Search the entries for the word "computer" and copy each line that has it.

DATASET below:

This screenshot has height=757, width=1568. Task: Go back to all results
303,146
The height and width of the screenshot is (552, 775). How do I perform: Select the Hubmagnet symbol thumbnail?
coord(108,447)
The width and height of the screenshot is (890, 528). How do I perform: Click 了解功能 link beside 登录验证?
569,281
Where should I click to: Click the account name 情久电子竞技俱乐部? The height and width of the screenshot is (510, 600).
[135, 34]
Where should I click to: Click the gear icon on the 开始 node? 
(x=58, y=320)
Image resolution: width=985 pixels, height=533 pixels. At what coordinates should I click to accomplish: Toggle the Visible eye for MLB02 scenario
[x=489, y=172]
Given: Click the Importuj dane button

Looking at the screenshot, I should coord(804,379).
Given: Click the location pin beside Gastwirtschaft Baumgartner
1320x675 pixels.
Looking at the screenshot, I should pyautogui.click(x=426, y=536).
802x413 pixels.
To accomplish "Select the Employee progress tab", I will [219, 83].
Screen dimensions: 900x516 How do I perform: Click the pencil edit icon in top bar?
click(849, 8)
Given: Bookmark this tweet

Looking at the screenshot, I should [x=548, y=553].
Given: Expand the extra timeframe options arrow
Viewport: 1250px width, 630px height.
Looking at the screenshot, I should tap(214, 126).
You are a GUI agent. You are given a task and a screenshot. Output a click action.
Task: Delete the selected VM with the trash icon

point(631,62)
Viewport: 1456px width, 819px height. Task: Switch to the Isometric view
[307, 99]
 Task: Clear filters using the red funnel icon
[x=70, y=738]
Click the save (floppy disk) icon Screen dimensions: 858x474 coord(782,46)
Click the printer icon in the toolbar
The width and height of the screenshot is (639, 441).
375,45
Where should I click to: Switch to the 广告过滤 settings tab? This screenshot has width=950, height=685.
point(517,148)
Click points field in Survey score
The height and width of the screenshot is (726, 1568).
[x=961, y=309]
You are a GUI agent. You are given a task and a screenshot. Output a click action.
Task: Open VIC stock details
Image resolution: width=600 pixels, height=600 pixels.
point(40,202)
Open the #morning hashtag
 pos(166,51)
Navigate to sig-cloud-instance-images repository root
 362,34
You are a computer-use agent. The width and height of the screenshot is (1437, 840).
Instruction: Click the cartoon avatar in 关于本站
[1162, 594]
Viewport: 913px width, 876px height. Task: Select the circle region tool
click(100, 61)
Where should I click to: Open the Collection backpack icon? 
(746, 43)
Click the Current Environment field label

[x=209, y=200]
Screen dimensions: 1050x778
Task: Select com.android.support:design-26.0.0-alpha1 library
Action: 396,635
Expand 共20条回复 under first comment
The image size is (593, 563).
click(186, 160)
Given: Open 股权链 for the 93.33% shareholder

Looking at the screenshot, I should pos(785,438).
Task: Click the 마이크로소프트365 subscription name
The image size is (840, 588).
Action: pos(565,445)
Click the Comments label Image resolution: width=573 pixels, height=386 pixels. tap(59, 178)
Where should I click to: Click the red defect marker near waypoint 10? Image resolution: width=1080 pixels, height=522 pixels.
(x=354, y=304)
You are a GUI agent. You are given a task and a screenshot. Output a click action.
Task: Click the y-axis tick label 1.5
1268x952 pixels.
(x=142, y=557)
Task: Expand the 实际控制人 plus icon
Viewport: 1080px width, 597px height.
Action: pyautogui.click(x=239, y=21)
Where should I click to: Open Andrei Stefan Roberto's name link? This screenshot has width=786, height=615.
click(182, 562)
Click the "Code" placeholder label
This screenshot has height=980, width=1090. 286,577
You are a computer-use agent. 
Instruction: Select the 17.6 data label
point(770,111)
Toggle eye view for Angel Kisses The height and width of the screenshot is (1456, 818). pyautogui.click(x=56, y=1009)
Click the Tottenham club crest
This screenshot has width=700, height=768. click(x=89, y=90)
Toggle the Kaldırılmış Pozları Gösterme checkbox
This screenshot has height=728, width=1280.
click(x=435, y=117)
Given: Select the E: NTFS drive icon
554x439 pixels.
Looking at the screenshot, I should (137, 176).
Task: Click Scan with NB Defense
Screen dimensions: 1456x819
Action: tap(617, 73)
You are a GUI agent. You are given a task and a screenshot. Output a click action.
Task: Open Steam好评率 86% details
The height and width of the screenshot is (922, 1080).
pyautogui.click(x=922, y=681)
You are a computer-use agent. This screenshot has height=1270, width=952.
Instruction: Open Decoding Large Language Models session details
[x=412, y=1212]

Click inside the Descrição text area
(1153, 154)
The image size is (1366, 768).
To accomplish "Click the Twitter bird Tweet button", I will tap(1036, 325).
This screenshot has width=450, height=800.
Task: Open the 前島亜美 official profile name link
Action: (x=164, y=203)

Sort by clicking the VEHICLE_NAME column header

End of DATASET.

TASK ANSWER>
You are a computer-use agent. The width and height of the screenshot is (1437, 840).
You are a computer-use agent. 
You are a computer-use agent. This screenshot has height=1270, width=952.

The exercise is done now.